Objective -> Copy every line of the records below without changing anything.

[Data records]
****************

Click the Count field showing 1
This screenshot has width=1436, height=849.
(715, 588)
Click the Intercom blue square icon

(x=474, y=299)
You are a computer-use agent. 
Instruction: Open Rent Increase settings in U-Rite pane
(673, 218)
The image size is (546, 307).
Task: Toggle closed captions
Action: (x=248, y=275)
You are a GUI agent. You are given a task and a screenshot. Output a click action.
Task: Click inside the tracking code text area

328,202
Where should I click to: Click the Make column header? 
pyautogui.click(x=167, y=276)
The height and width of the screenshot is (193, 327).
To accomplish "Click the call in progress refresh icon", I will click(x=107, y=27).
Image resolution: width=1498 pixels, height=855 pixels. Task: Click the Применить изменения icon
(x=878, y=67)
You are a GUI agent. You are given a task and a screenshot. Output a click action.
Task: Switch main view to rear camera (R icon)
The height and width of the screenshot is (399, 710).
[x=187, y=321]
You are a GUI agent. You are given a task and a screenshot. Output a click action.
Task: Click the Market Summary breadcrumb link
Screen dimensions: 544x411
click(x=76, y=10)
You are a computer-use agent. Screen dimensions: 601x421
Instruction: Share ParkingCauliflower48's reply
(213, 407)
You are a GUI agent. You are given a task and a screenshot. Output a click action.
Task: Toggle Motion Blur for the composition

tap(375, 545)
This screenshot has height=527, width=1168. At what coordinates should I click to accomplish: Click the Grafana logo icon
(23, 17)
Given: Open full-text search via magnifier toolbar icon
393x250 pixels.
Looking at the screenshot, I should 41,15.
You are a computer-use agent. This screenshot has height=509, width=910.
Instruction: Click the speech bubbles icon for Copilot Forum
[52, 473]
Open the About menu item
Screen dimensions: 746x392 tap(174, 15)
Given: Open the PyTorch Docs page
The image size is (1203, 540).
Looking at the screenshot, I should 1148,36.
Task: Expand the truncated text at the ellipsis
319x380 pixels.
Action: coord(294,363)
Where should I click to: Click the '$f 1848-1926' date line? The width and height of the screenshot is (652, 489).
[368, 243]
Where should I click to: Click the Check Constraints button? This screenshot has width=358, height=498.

****************

The result ->
Click the Count field showing 1
This screenshot has width=1436, height=849.
(715, 588)
Click the Intercom blue square icon

(x=474, y=299)
You are a computer-use agent. 
Instruction: Open Rent Increase settings in U-Rite pane
(673, 218)
The image size is (546, 307).
Task: Toggle closed captions
Action: (x=248, y=275)
You are a GUI agent. You are given a task and a screenshot. Output a click action.
Task: Click inside the tracking code text area

328,202
Where should I click to: Click the Make column header? 
pyautogui.click(x=167, y=276)
The height and width of the screenshot is (193, 327).
To accomplish "Click the call in progress refresh icon", I will click(x=107, y=27).
Image resolution: width=1498 pixels, height=855 pixels. Task: Click the Применить изменения icon
(x=878, y=67)
You are a GUI agent. You are given a task and a screenshot. Output a click action.
Task: Switch main view to rear camera (R icon)
The height and width of the screenshot is (399, 710).
[x=187, y=321]
You are a GUI agent. You are given a task and a screenshot. Output a click action.
Task: Click the Market Summary breadcrumb link
Screen dimensions: 544x411
click(x=76, y=10)
You are a computer-use agent. Screen dimensions: 601x421
Instruction: Share ParkingCauliflower48's reply
(213, 407)
You are a GUI agent. You are given a task and a screenshot. Output a click action.
Task: Toggle Motion Blur for the composition

tap(375, 545)
This screenshot has height=527, width=1168. At what coordinates should I click to accomplish: Click the Grafana logo icon
(23, 17)
Given: Open full-text search via magnifier toolbar icon
393x250 pixels.
Looking at the screenshot, I should 41,15.
You are a computer-use agent. This screenshot has height=509, width=910.
Instruction: Click the speech bubbles icon for Copilot Forum
[52, 473]
Open the About menu item
Screen dimensions: 746x392 tap(174, 15)
Given: Open the PyTorch Docs page
The image size is (1203, 540).
Looking at the screenshot, I should 1148,36.
Task: Expand the truncated text at the ellipsis
319x380 pixels.
Action: coord(294,363)
Where should I click to: Click the '$f 1848-1926' date line? The width and height of the screenshot is (652, 489).
[368, 243]
Where should I click to: Click the Check Constraints button? This screenshot has width=358, height=498.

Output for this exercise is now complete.